§ Record extracts
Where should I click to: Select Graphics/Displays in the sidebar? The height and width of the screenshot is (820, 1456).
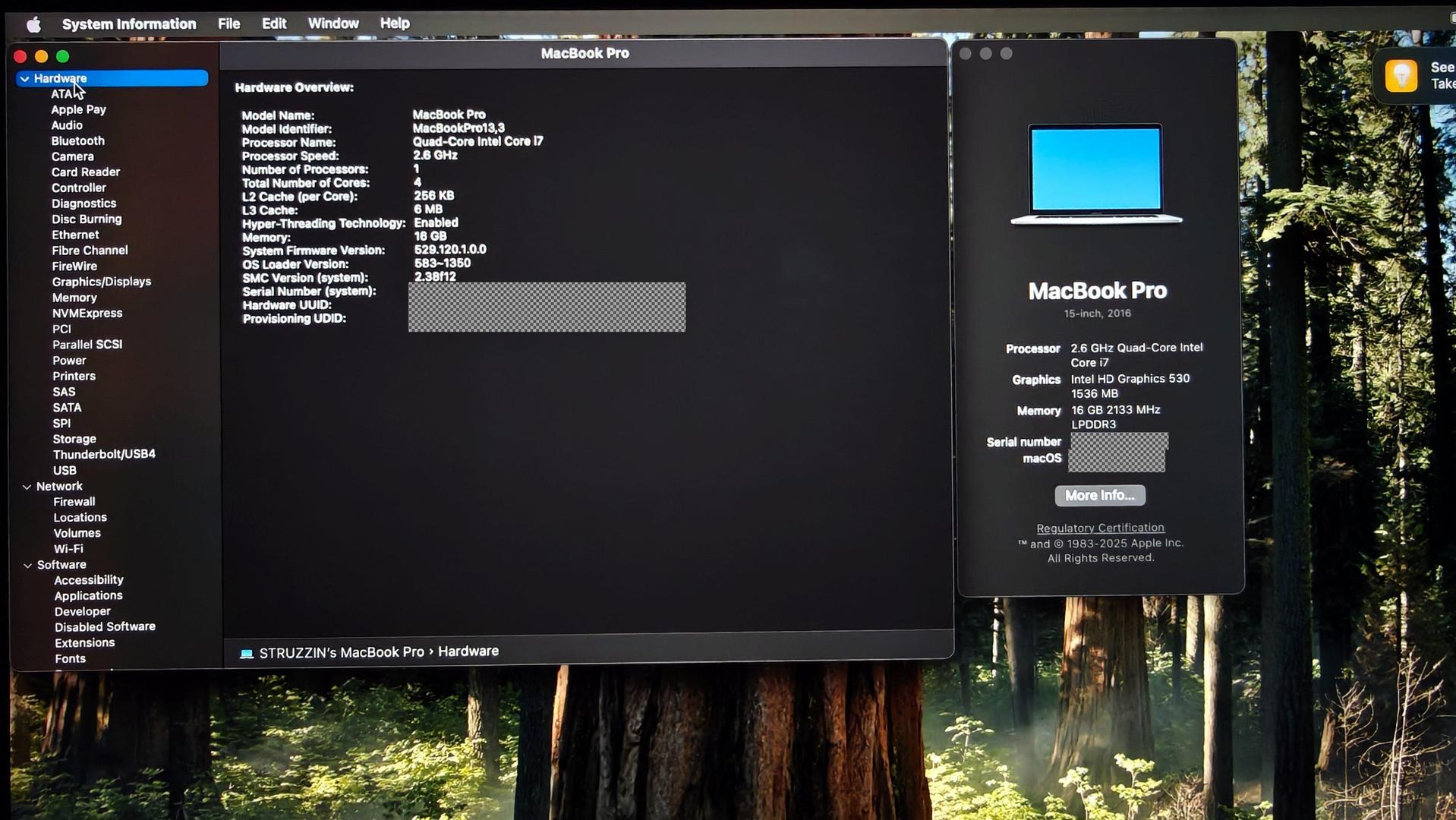102,282
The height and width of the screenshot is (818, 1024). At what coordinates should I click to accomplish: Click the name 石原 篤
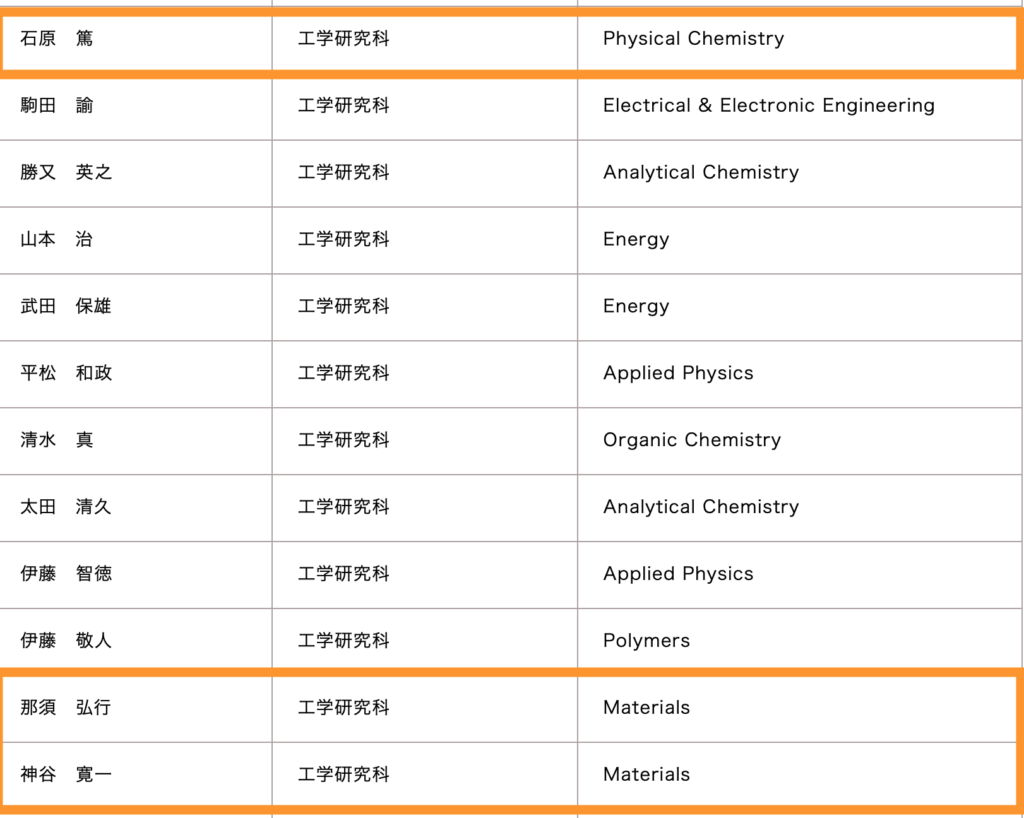[57, 39]
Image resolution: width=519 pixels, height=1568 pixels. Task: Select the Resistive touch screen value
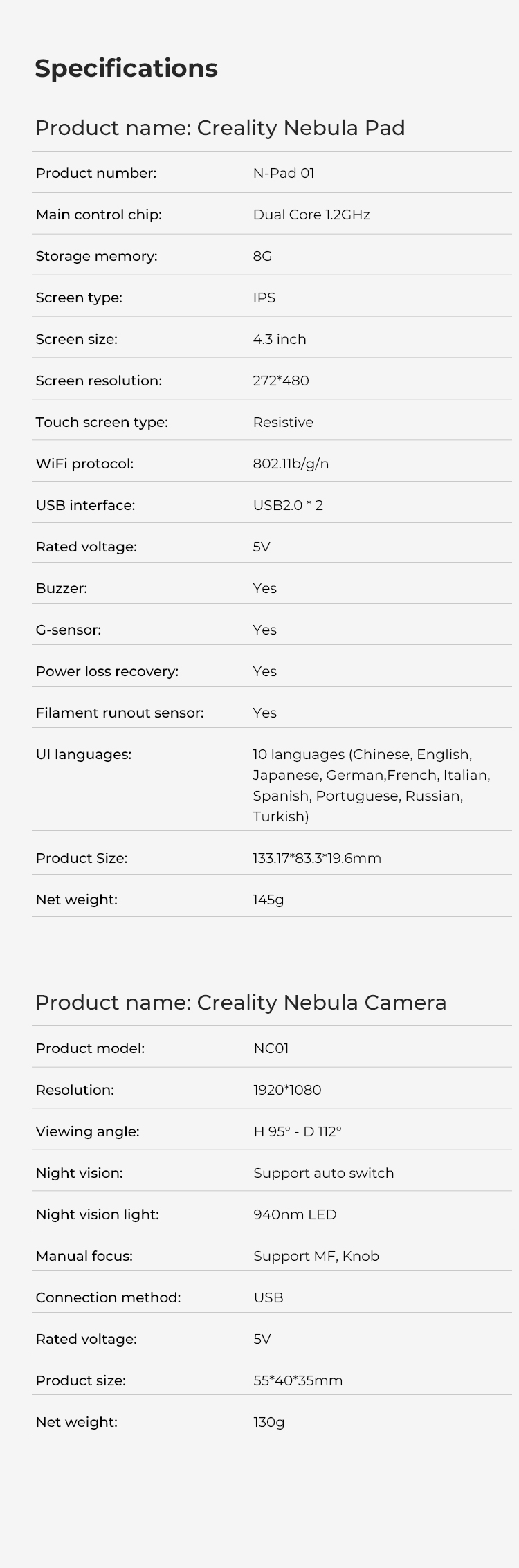click(x=283, y=422)
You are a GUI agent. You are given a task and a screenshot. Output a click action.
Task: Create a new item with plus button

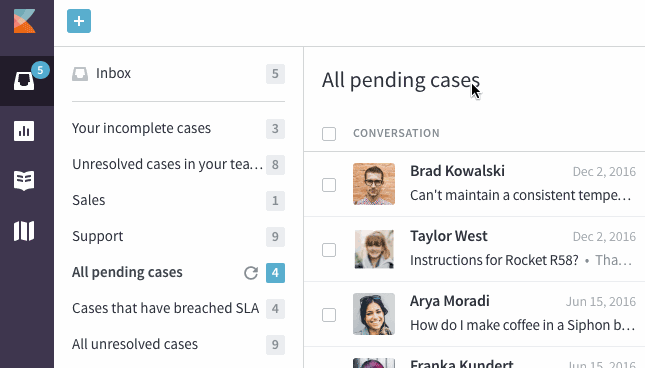coord(79,21)
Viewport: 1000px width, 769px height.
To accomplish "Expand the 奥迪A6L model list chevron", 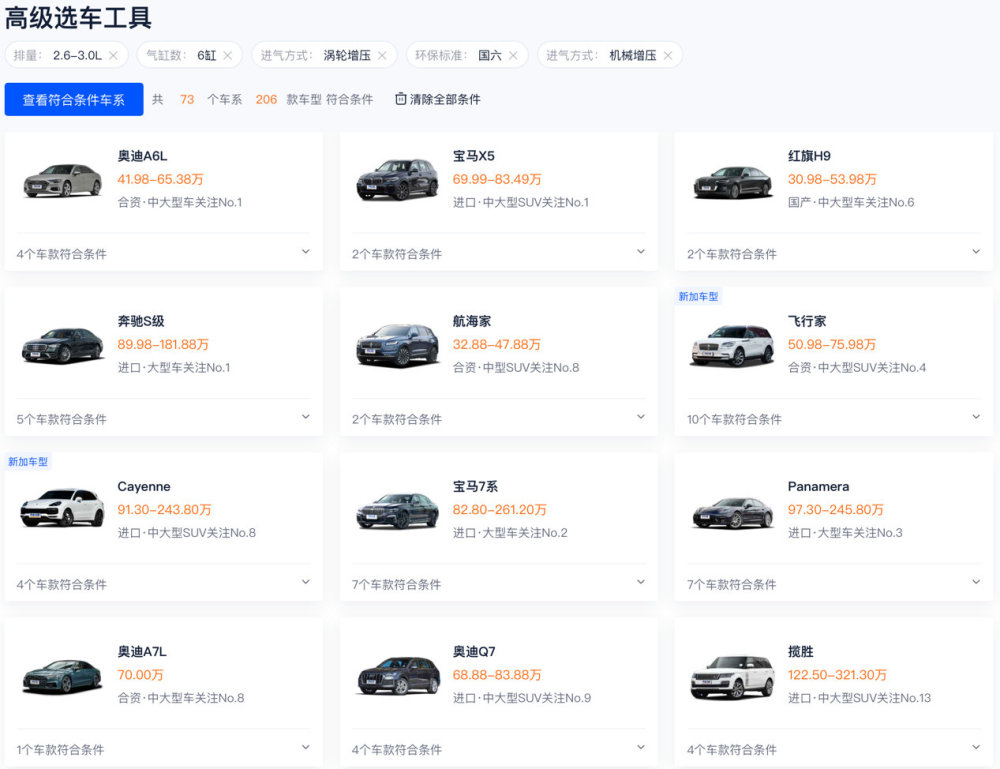I will (306, 251).
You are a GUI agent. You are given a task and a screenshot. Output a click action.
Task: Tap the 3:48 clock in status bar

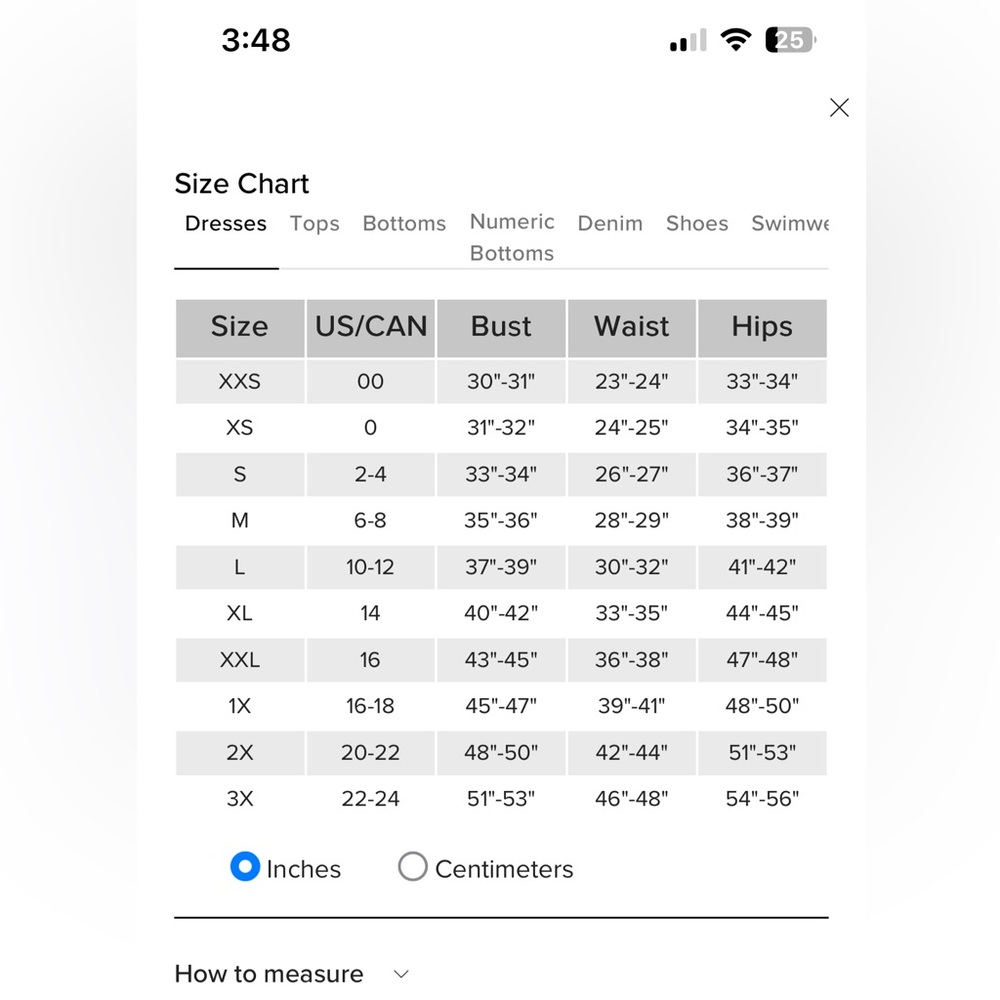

§ Given exercise
Retype the rows starting with the line that contains "The height and width of the screenshot is (818, 1024)." and going on through the line that contains "click(x=283, y=422)", with both of those lines included. Leave the pictures out of your answer.

§ Task response
The height and width of the screenshot is (818, 1024). At what coordinates should I click to accomplish: Click the name 石原 篤
[57, 39]
Image resolution: width=519 pixels, height=1568 pixels. Task: Select the Resistive touch screen value
click(x=283, y=422)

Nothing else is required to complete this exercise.